Olds n'est plus très loin de « célébrer » sa quatrième décennie derrière les barreaux.

« Pour ces gens [les autres détenus], je suis un vieux, dit-il. Je n'ai pas l'impression d'en être un, mais pour eux, je suis un ancien. Je penserais sans doute la même chose à leur place. Après tout, qui peut bien rester en prison aussi longtemps ? Ils ont du mal à le comprendre. »

Même après l'arrêt Miller, les tribunaux du pays ont eu du mal à décider si les mineurs condamnés à la perpétuité devaient se voir accorder la possibilité d'une liberté conditionnelle. Finalement, en janvier dernier, dans le cadre de l'affaire Montgomery v. Louisiana, le juge Kennedy a réglé la question une bonne fois pour toutes, estimant que tous les anciens délinquants mineurs devaient avoir l'opportunité de prouver que leur crime ne relevait pas d'une « dépravation irréparable ». « S'il n'en relève pas, a précisé le juge, alors leur espoir de passer quelques années en dehors des murs de la prison doit être restauré. » Marsha Levick, cofondatrice du Juvenile Law Center et avocate dans l'affaire Montgomery, résume l'évolution de la justice des mineurs en notant simplement que les tribunaux ont enfin « reconnu que condamner des enfants à mourir en prison est un acte inhumain ».

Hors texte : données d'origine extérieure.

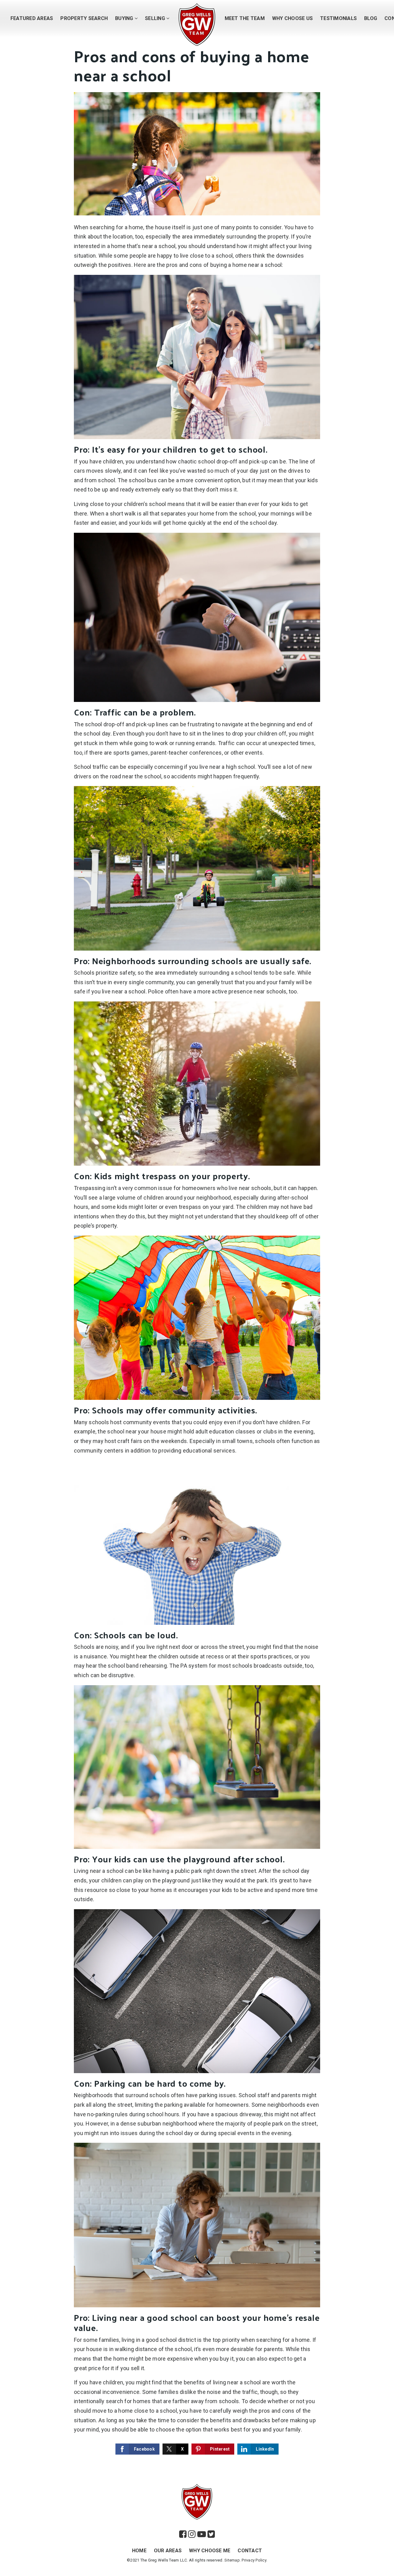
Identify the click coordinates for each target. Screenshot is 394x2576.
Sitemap (232, 2560)
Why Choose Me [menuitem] (209, 2551)
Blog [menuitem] (370, 18)
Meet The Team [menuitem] (245, 18)
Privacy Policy (254, 2560)
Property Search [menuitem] (84, 18)
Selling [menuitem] (155, 18)
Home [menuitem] (139, 2551)
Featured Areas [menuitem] (31, 18)
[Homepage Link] (197, 24)
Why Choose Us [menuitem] (292, 18)
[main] (197, 1236)
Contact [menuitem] (250, 2551)
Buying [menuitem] (125, 18)
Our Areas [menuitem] (168, 2551)
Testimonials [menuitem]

Les décisions Miller et Montgomery ont précisé que les condamnations de mineurs à la réclusion criminelle à perpétuité sans libération conditionnelle devaient être rares. Or, déterminer quels enfants sont « dépravés » n'est pas chose facile. Un certain nombre d'États – y compris des États conservateurs comme le Texas, le Wyoming et le Nevada – ont aboli la peine à perpétuité sans libération conditionnelle pour les mineurs pour tous les crimes futurs. D'autres, sans abolir cette peine, ont pris des mesures afin de la limiter aux crimes les plus graves. La Pennsylvanie l'a abolie pour tous les crimes à l'exception des meurtres volontaires avec préméditation.

En attendant, des centaines de détenus attendent toujours d'en savoir plus sur leur sort, alors que les États s'apprêtent à reconsidérer leur peine.

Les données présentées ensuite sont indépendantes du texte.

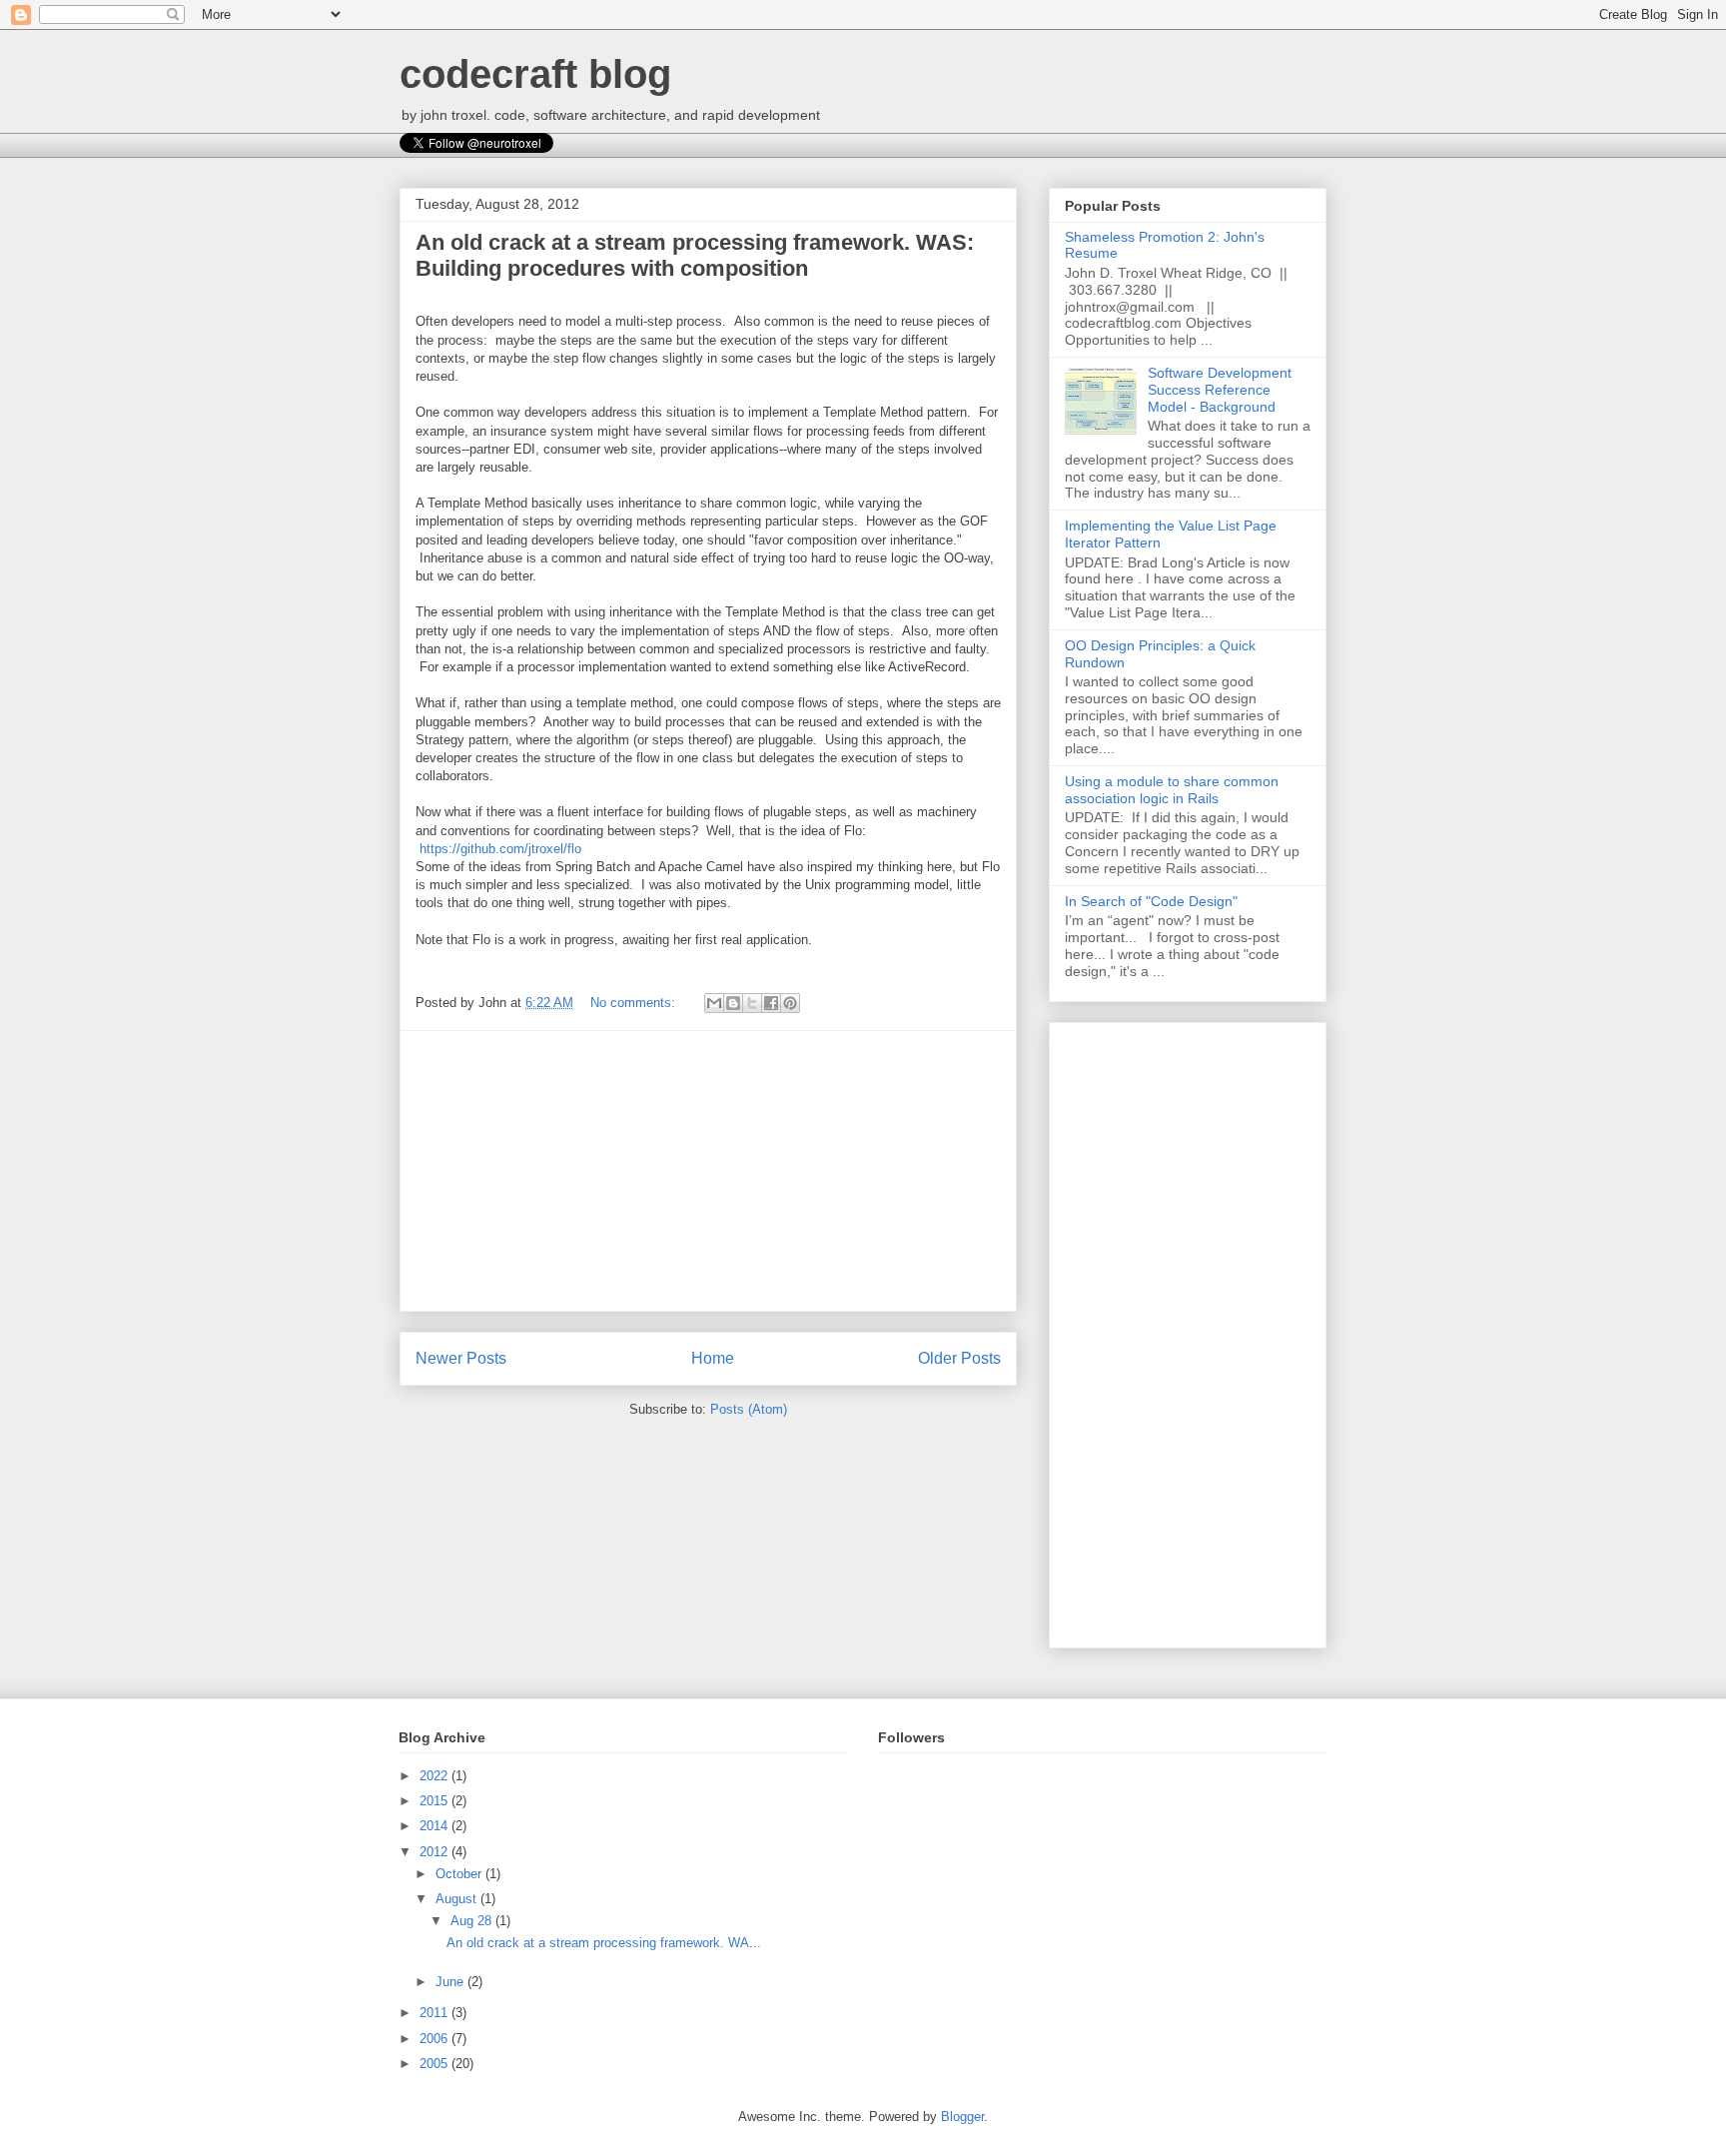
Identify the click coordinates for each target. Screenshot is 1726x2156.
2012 (435, 1851)
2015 (435, 1800)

« À certains égards, la vie était plus facile avant l'arrêt Miller, explique Olds. On vivait au jour le jour. On ne pensait pas à l'avenir. On ne pouvait pas. Miller met à mal notre patience. Maintenant, tous les détenus pensent qu'ils vont sortir. Tout me tape sur les nerfs en ce moment. À présent, je peux espérer sortir – c'est ce qu'il y a de plus difficile, il ne me reste plus que cet espoir. »

Sa mère, Daisy, ne peut s'empêcher de penser à sa possible libération. L'arrêt Montgomery a débouché sur de nouvelles audiences pour 500 détenus en Pennsylvanie. Olds pourrait se retrouver devant un juge avant la fin de l'année – un juge qui aurait le pouvoir de le libérer.

« J'ai prié. Pendant toutes ces années, j'ai prié », m'a déclaré sa mère.

Marc Bookman est le directeur de l'Atlantic Center for Capital Representation à Philadelphie.